## YOUR TASK
Give the lines below again exactly, starting with the line that holds "Given: Open Calculator's keep-on-top icon" and going on through the line that holds "The image size is (1029, 742).".

## AVAILABLE DATA
= = = = = = =

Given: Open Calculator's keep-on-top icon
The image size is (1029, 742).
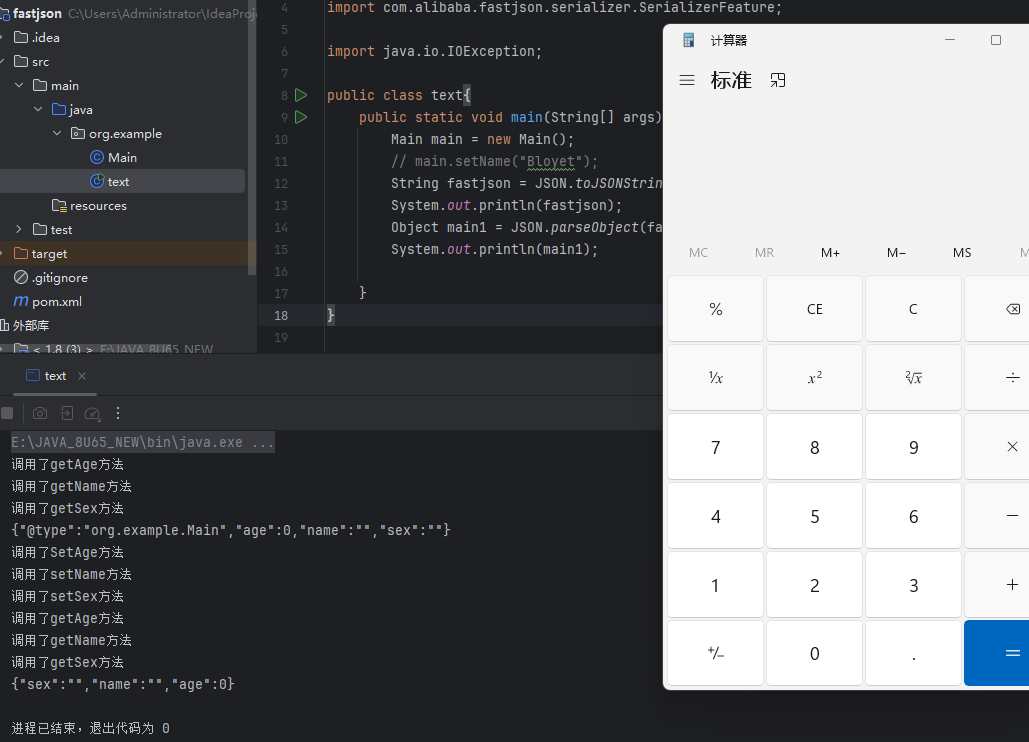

= = = = = = =

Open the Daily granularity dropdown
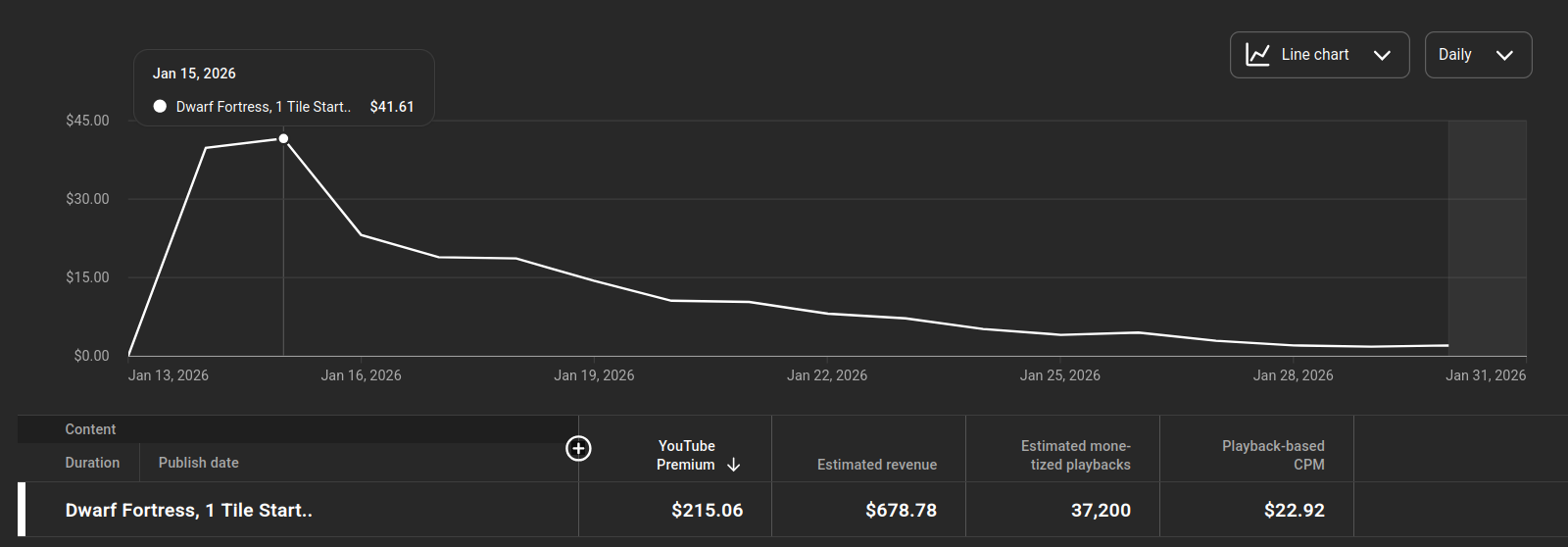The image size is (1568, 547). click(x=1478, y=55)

= = = = = = =

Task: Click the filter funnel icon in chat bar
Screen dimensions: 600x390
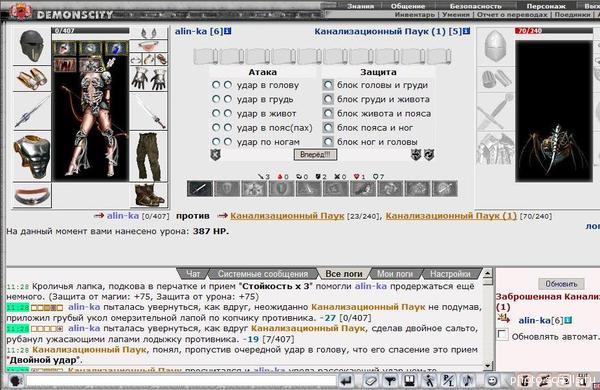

= = = = = = =

## COMPLETED TASK
Given: Open Calculator's keep-on-top icon
The image size is (1029, 742).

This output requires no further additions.